As a cardiologist, Dr. Califf spent decades leading clinical trials at the Duke University Medical Center in North Carolina. Most recently, he led clinical policy and strategy for Verily, the life sciences arm at Google. During the hearing, he emphasized the value of existing data, much in patients’ electronic medical records, to help answer difficult questions about the evidence for drugs and devices.
Republicans asked how he would handle rules around medications to induce abortion, which had been relaxed during the pandemic after years of tight restrictions. Two days after the hearing, the F.D.A., under interim Commissioner Dr. Janet Woodcock, announced that it would permanently lift restrictions, allowing patients to terminate a pregnancy in the first 10 weeks after a telemedicine visit with medications taken at home.
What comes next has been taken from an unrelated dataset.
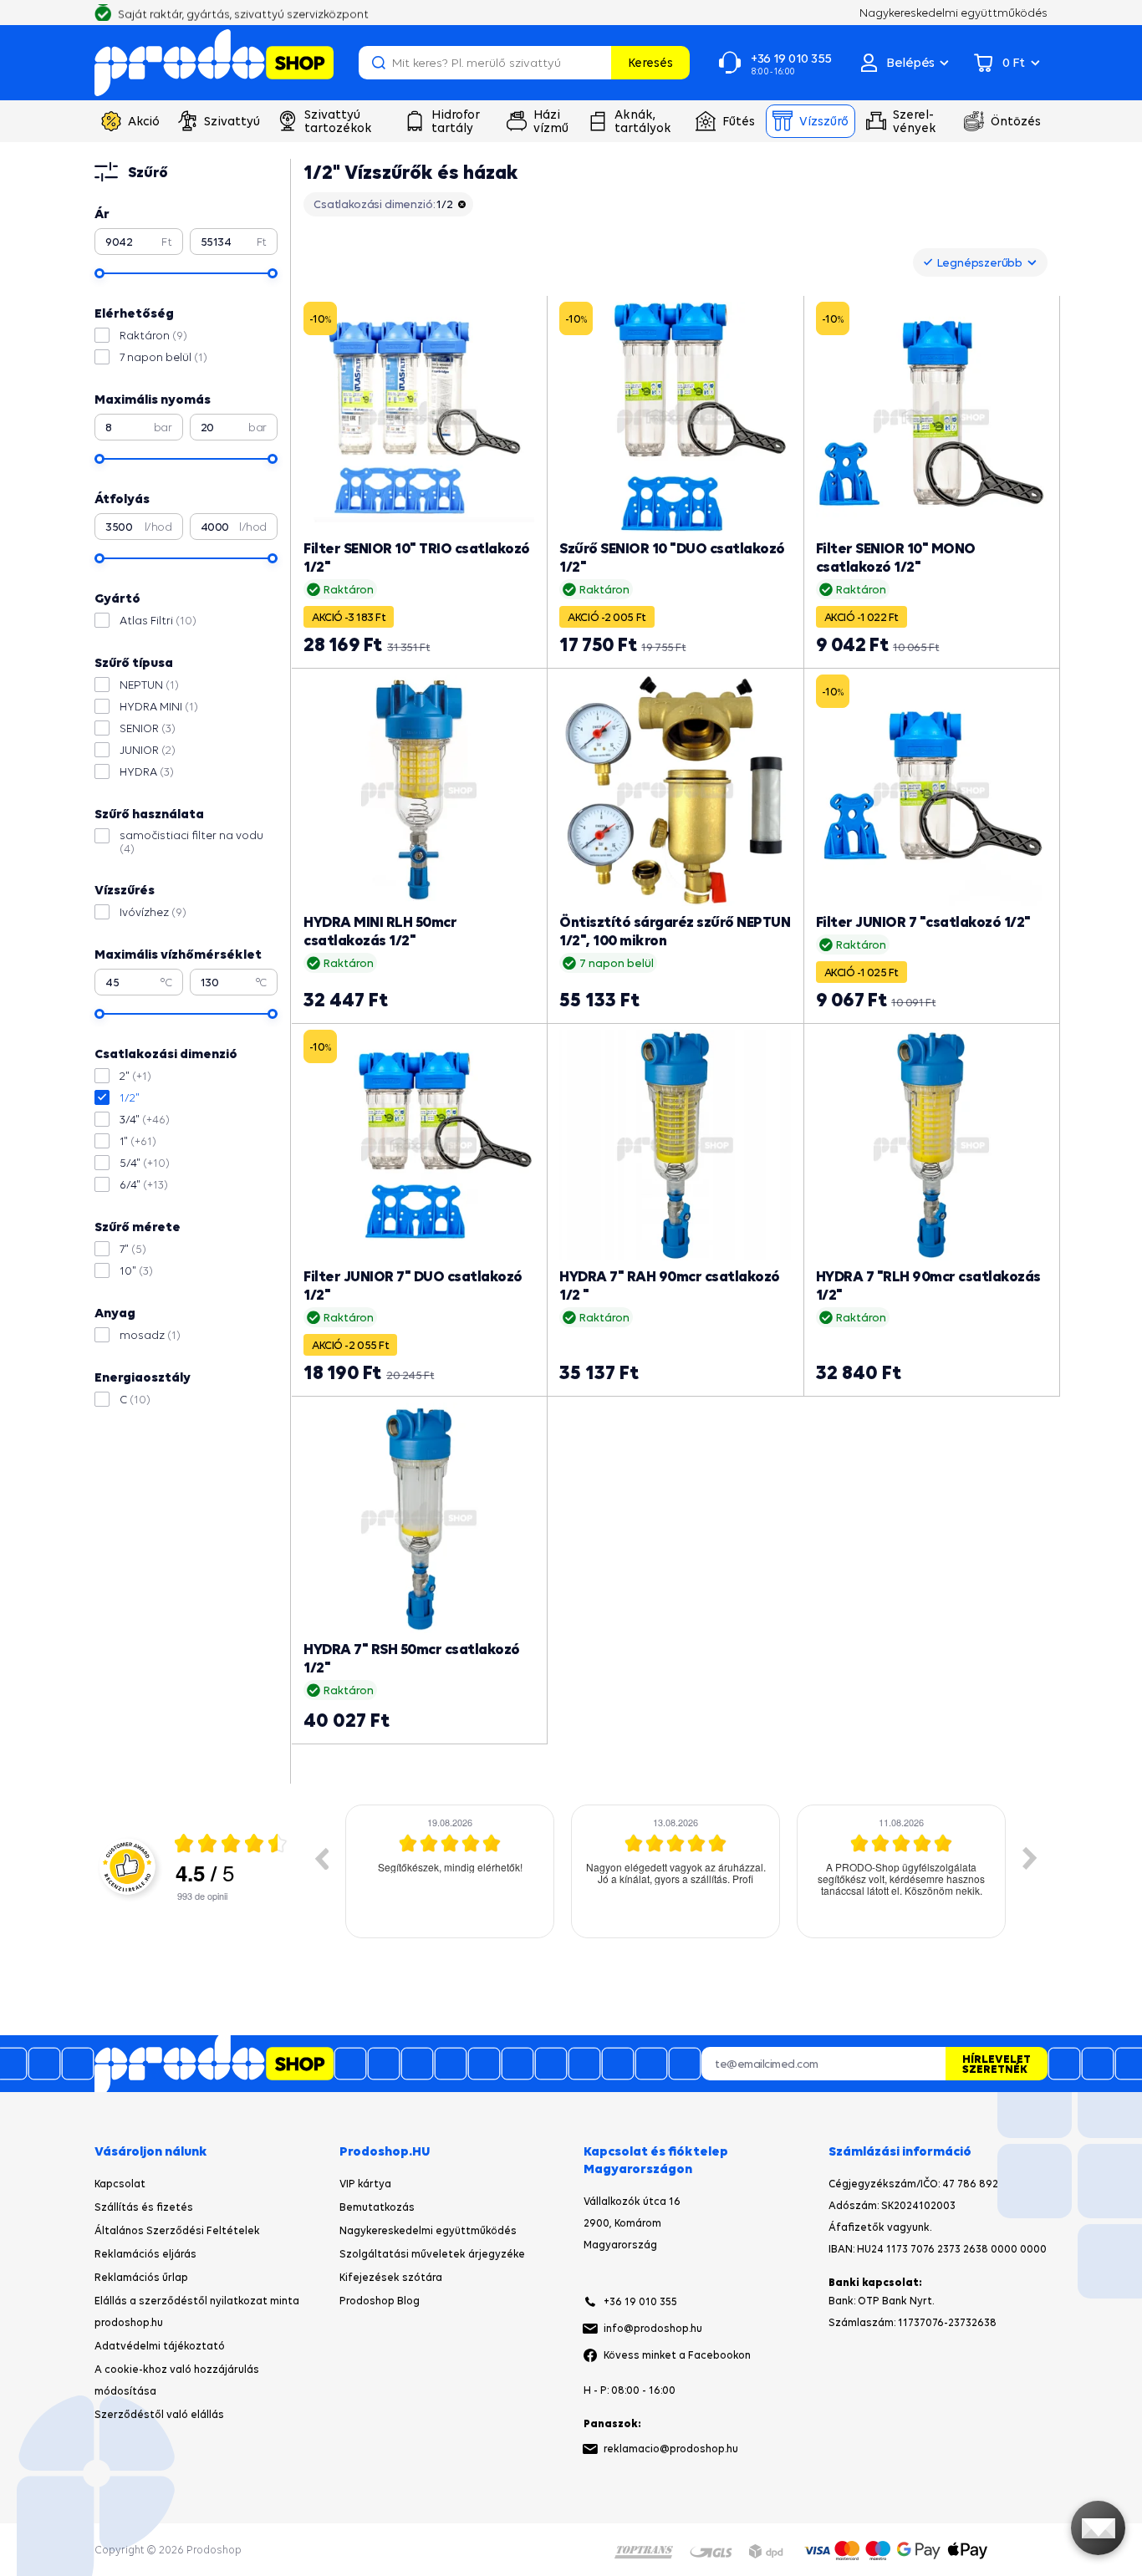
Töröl (596, 62)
Dr. Califf was previously confirmed in a 89-to-4 Senate vote to lead the F.D.A. during the last year of the Obama administration. If confirmed again, he will face key decisions on tobacco control as he tries to balance e-cigarettes as a tool to help some quit smoking without creating a new generation of users. Scrutiny around accelerated approvals of drugs will be heightened, given the current debate over the agency’s approval of the controversial Alzheimer’s drug, Aduhelm.
Some senators have already expressed their opposition to Dr. Califf’s nomination. Senator Bernie Sanders of Vermont voted against Dr. Califf. During the December hearing, he denounced Dr. Califf’s ties to major pharmaceutical firms, which include consulting fees and stock ownership of as much as $8 million. “That is exactly the close relationship Big Pharma has exploited to regulate the F.D.A., instead of the F.D.A. regulating them,” Senator Sanders said.
The nominee told the Senate panel that the F.D.A. and its parent agency, the Department of Health and Human Services, have strict ethics rules that he’s agreed to comply with.
Senator Maggie Hassan of New Hampshire also voted against Dr. Califf’s nomination. She pressed him in December on the F.D.A.’s failure to update the labeling of opioid medications. Dr. Califf said the agency would continue to review the evidence coming in.
Senator Hassan responded that she thought the matter was settled: “The evidence has been here for a long time,” she said. “It’s the evidence of thousands of people, hundreds of thousands of people, dying in this country.”